▶ [Assignment] Set down exactly, from the records below, the line with "Instruction: Click the admin.key output line" through the line with "1080x422 pixels.", and nothing else.

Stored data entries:
[Start of Attachment]

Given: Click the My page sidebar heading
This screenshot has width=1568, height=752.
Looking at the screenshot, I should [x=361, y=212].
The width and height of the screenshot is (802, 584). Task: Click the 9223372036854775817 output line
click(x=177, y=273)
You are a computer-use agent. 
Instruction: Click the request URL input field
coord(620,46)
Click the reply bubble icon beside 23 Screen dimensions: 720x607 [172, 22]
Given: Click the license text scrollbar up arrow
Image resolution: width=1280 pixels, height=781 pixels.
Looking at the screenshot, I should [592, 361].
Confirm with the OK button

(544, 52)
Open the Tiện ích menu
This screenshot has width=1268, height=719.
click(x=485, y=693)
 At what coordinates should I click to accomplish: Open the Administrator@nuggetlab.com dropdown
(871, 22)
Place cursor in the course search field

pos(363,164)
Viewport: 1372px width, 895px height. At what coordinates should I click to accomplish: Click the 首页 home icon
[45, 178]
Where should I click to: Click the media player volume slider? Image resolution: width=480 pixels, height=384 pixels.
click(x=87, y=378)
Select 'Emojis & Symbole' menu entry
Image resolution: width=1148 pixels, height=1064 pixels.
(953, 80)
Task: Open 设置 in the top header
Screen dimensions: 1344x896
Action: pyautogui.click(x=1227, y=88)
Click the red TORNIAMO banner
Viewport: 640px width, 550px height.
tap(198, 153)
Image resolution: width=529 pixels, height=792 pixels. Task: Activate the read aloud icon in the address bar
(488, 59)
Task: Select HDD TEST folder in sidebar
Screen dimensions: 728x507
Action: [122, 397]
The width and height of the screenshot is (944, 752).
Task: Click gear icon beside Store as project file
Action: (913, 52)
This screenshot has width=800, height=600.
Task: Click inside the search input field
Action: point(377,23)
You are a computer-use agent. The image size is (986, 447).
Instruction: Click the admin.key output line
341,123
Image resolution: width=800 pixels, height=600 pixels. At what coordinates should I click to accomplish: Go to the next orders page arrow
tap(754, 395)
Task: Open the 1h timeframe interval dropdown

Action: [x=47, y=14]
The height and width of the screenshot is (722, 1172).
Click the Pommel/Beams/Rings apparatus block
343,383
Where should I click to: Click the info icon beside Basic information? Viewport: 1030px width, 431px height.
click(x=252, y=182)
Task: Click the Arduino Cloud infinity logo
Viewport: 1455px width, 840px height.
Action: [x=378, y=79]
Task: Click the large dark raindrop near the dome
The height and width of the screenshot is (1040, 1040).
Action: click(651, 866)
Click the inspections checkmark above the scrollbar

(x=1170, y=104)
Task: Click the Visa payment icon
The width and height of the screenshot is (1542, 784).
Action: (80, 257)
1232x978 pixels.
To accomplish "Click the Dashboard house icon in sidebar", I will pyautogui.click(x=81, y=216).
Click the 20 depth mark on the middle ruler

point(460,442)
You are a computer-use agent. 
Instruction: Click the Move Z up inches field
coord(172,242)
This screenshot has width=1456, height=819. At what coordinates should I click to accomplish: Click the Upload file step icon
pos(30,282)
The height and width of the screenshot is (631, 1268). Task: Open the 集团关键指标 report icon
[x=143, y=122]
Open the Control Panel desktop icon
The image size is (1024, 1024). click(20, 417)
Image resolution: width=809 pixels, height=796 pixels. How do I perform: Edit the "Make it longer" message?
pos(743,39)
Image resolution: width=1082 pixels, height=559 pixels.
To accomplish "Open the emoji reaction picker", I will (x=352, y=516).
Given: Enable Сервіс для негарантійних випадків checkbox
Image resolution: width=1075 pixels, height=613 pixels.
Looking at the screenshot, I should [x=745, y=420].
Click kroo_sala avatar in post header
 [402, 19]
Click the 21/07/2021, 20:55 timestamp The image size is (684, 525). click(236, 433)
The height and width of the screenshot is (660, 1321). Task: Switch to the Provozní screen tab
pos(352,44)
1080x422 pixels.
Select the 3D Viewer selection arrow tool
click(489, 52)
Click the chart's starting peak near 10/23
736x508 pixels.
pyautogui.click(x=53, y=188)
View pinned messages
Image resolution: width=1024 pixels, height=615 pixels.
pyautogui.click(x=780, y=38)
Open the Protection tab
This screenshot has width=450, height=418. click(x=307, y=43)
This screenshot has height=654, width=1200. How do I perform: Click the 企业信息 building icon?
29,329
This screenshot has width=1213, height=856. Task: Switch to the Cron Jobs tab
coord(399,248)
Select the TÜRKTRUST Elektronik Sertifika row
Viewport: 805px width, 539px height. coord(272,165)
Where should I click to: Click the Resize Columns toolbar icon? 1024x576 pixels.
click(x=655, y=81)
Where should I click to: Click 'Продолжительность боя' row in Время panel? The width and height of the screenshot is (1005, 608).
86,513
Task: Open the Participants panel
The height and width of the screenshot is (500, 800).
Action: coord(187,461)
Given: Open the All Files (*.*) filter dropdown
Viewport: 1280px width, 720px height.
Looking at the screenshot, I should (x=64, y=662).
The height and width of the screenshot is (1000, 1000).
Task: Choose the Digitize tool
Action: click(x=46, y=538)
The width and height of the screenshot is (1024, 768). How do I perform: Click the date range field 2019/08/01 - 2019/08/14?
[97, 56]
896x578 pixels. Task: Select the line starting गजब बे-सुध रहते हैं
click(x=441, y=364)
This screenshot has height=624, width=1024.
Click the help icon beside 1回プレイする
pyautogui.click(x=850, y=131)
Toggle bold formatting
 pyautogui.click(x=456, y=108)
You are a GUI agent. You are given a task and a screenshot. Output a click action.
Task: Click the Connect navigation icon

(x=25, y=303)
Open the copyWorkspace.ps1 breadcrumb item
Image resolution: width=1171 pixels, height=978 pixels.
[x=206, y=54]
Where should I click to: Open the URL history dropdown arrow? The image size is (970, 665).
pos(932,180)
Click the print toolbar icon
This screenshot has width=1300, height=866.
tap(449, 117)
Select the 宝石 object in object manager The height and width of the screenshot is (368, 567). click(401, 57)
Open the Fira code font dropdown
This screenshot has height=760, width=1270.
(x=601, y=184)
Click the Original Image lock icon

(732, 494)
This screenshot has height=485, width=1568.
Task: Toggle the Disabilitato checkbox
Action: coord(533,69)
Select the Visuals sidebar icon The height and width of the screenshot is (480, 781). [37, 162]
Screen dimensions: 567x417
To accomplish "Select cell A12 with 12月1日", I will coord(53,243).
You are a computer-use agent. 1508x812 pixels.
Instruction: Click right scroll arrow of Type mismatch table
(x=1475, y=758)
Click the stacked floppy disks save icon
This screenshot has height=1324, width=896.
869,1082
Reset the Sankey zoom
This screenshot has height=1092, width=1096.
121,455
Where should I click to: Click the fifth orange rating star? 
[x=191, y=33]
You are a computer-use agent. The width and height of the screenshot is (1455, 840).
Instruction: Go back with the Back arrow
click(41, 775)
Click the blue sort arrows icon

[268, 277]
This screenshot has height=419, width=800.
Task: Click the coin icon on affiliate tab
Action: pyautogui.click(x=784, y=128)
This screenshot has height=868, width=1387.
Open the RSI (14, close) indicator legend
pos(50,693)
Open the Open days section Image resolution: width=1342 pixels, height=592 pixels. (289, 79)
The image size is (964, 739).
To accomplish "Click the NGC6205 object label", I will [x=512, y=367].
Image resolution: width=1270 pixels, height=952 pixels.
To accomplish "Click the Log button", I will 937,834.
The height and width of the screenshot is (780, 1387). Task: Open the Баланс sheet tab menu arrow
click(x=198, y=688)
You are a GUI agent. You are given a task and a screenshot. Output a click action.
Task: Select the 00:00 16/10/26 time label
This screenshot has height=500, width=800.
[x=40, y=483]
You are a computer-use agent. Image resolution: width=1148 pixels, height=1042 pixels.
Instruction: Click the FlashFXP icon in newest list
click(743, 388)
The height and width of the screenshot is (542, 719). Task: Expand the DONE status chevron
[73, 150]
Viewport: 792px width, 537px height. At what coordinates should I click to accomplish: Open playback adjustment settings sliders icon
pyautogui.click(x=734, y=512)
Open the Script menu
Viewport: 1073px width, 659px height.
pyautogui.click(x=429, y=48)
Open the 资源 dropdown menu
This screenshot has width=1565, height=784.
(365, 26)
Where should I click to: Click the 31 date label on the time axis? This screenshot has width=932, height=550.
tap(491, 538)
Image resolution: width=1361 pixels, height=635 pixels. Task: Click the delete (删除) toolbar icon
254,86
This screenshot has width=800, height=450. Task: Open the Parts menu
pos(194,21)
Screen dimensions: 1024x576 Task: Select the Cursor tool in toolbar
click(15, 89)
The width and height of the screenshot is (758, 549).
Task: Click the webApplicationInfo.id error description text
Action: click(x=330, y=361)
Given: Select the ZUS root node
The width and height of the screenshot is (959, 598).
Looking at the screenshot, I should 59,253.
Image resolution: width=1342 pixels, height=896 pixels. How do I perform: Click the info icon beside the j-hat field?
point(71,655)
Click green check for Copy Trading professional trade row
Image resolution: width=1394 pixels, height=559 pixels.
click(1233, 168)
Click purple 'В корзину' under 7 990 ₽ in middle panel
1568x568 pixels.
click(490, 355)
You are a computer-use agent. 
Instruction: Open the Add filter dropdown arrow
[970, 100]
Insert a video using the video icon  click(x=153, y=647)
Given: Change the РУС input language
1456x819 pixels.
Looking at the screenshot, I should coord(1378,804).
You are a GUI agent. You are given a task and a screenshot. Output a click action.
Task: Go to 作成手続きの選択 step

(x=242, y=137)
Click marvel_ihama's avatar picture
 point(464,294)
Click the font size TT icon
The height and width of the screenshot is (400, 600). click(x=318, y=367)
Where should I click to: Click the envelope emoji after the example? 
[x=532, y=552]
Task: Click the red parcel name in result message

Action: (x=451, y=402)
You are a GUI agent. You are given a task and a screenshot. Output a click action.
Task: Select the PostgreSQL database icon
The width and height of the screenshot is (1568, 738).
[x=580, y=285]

[End of Attachment]

▶ [Exercise response]
Instruction: Click the admin.key output line
341,123
Image resolution: width=800 pixels, height=600 pixels. At what coordinates should I click to accomplish: Go to the next orders page arrow
tap(754, 395)
Task: Open the 1h timeframe interval dropdown

Action: [x=47, y=14]
The height and width of the screenshot is (722, 1172).
Click the Pommel/Beams/Rings apparatus block
343,383
Where should I click to: Click the info icon beside Basic information? Viewport: 1030px width, 431px height.
click(x=252, y=182)
Task: Click the Arduino Cloud infinity logo
Viewport: 1455px width, 840px height.
Action: [x=378, y=79]
Task: Click the large dark raindrop near the dome
The height and width of the screenshot is (1040, 1040).
Action: click(651, 866)
Click the inspections checkmark above the scrollbar

(x=1170, y=104)
Task: Click the Visa payment icon
The width and height of the screenshot is (1542, 784).
Action: (80, 257)
1232x978 pixels.
To accomplish "Click the Dashboard house icon in sidebar", I will pyautogui.click(x=81, y=216).
Click the 20 depth mark on the middle ruler

point(460,442)
You are a computer-use agent. 
Instruction: Click the Move Z up inches field
coord(172,242)
This screenshot has width=1456, height=819. At what coordinates should I click to accomplish: Click the Upload file step icon
pos(30,282)
The height and width of the screenshot is (631, 1268). Task: Open the 集团关键指标 report icon
[x=143, y=122]
Open the Control Panel desktop icon
The image size is (1024, 1024). click(20, 417)
Image resolution: width=809 pixels, height=796 pixels. How do I perform: Edit the "Make it longer" message?
pos(743,39)
Image resolution: width=1082 pixels, height=559 pixels.
To accomplish "Open the emoji reaction picker", I will (x=352, y=516).
Given: Enable Сервіс для негарантійних випадків checkbox
Image resolution: width=1075 pixels, height=613 pixels.
Looking at the screenshot, I should [x=745, y=420].
Click kroo_sala avatar in post header
 [402, 19]
Click the 21/07/2021, 20:55 timestamp The image size is (684, 525). click(236, 433)
The height and width of the screenshot is (660, 1321). Task: Switch to the Provozní screen tab
pos(352,44)
1080x422 pixels.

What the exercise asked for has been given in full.